Character is the key

A small figure crept into my office, nervously anticipating a meeting with her father. A man she hadn’t seen in several months and hadn’t cared to see for a lot longer than that. Her long hair hung in front of her face as she occupied a small section of the unoccupied couch. She sat with her back defiantly against his gaze and never let her eyes meet his – not even after she eventually brushed her hair away from her tears as they fell to the floor. Once, when he reached out to touch her foot, she recoiled into a fetal position. Pain, frustration, resentment and rage emanated from her every pore. He reminded her of the times when she hid her face behind her hands as a child when she preferred not to be in the presence of someone she did not know or like. It was as if she could remain invisible by this action or block someone out. Her hands and hair, her eyes avoiding his, spoke more than the words she struggled to find. When she eventually found her words, she was able to tell him, as she stared at the wall, that she was angry at him for “everything,” but especially for leaving her mom and her almost three years before. This young client represents the worst that I have seen in response to a separation or divorce, but speaks of the kind of devastation that some children may experience as a result of a break up in their family. So often I hear parents telling their children that the separation has nothing to do with them, that they still love them as much as they ever did and that this is an adult problem and not theirs, and while the first two statements may be true, I believe the last not to be. Of course, the reason for the demise of the relationship is an adult issue and need not be discussed in detail with the children, but the break up of a family is most definitely their problem too and affects them greatly. I don’t want to give the impression that all children will experience the loss in as traumatic a way as my young client. In fact, I have seen many children confront the situation in the most resilient of ways and respond to it with understanding and incredible maturity. However, parents need to be wise to the way in which they share the news with their children and more importantly, how they continue to relate to one another after they are separated or divorced.

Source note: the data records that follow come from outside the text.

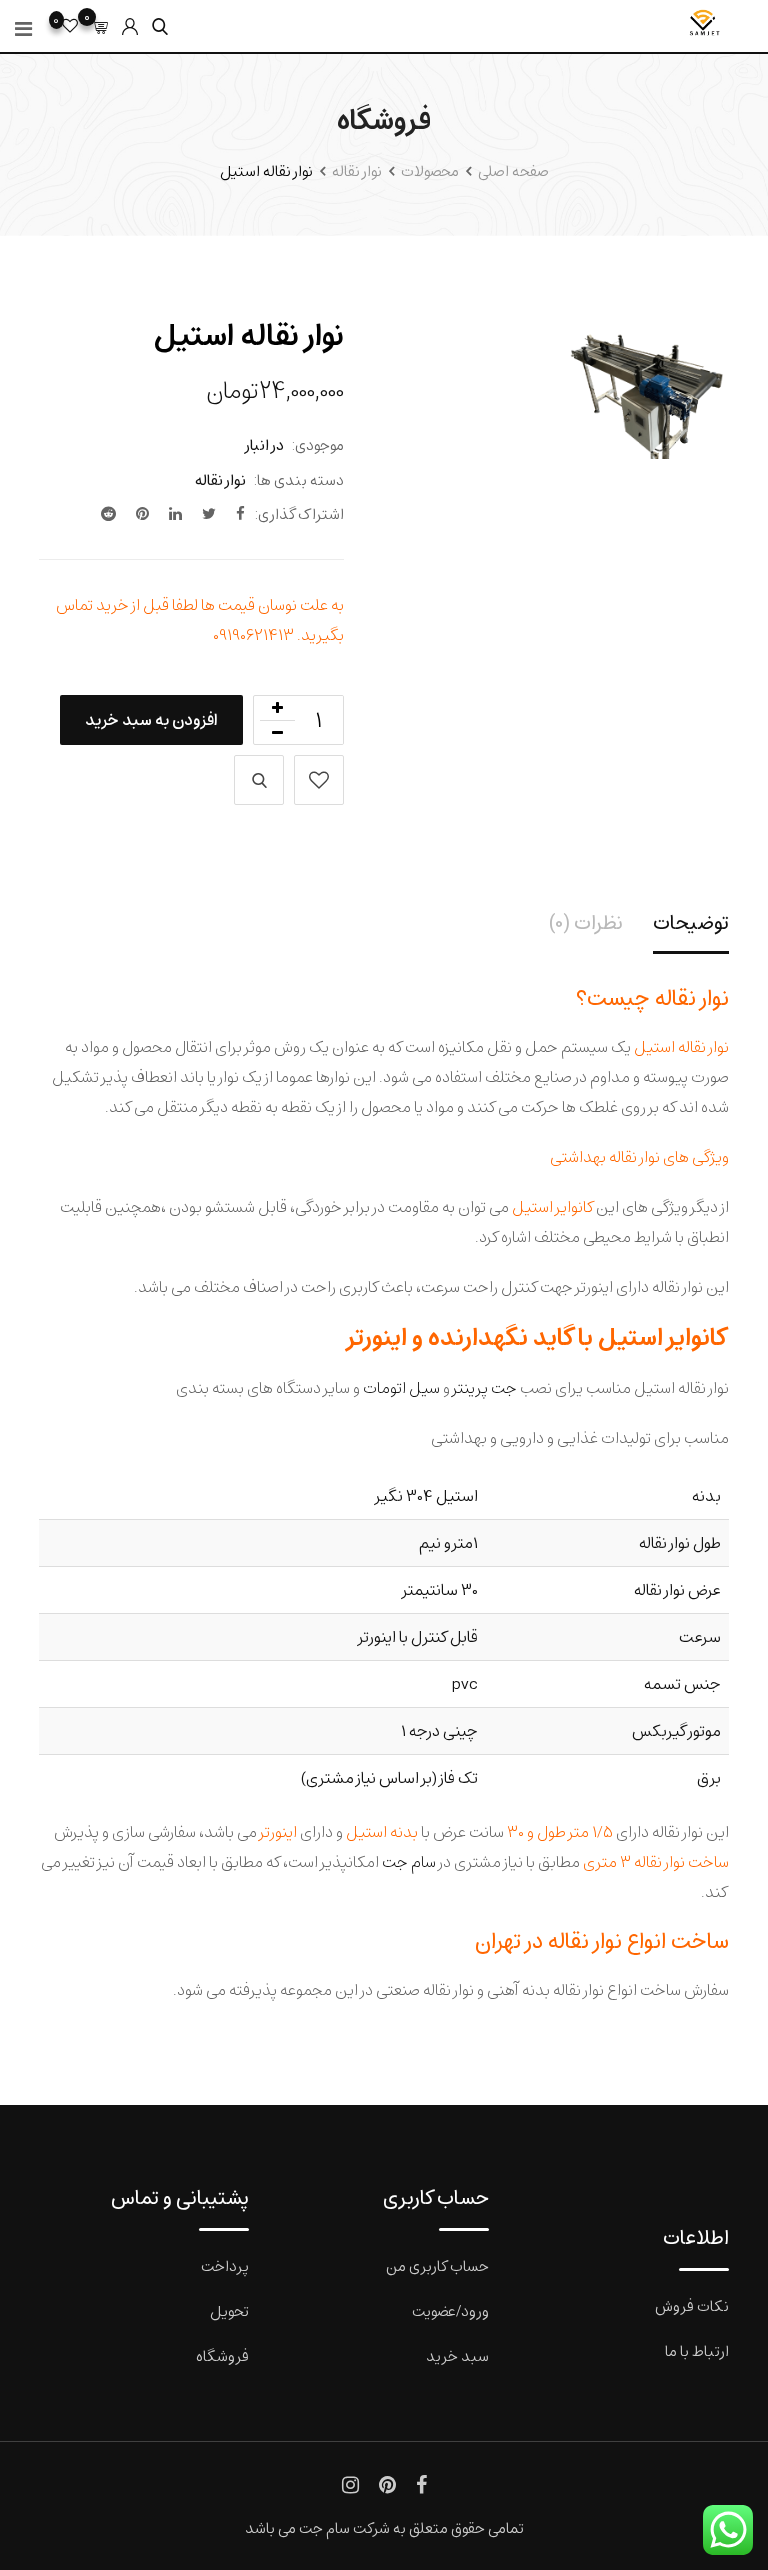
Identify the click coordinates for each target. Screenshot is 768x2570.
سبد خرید (457, 2355)
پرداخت (225, 2265)
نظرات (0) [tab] (586, 922)
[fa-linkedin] (175, 513)
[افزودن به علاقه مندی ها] (319, 780)
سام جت (409, 1861)
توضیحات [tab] (691, 922)
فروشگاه (222, 2355)
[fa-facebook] (240, 513)
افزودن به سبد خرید (151, 719)
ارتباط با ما (697, 2350)
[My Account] (130, 26)
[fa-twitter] (209, 513)
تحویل (229, 2310)
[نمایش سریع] (259, 780)
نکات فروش (692, 2305)
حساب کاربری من (437, 2265)
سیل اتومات (401, 1387)
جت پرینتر (485, 1387)
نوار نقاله (220, 479)
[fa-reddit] (108, 513)
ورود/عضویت (450, 2310)
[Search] (160, 26)
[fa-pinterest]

I’ve always said that when parents divorce, it is most likely the first time in their lives that they put their own needs ahead of their children. This is not to say that parents should remain together for the sake of their children, since it is often better for children to live happily with each parent separately than with two miserably unhappy parents. However, the news of parents separating usually leaves children quite shocked at first and with a host of questions such as “where will I live?” and “how often do I get to see each of you.” It is very helpful if parents have discussed these issues and can present as united at that point in time. Once questions have been answered, be available to answer more as they emerge over the following few days or weeks. I know that it is the exception and not the rule, for parents to remain amicable and mutually respectful of one another, but as much as possible, this is important for the emotional health of the children. I also know that very often, one partner feels more wronged than the other and experiences the same response as his or her children as in “why me? I didn’t ask for this.” While this is true and it is normal to feel anger, resentment and pain, it is important that he or she seeks comfort and support with friends, family and professional support if needed so that the children do not feel that they have to support or feel sorry for that parent or take sides against the other parent. Furthermore, it is imperative that children not become messengers or a go-between the parents. Parents need to deliver messages themselves or through a lawyer.

It is not the act of separation or divorce that affects children the most, but what follows the event. Children inextricably bind a couple for life whether together or apart and if everyone can be helped to come to terms with the change in the family and work together for the betterment of the children, everyone’s lives are so much happier.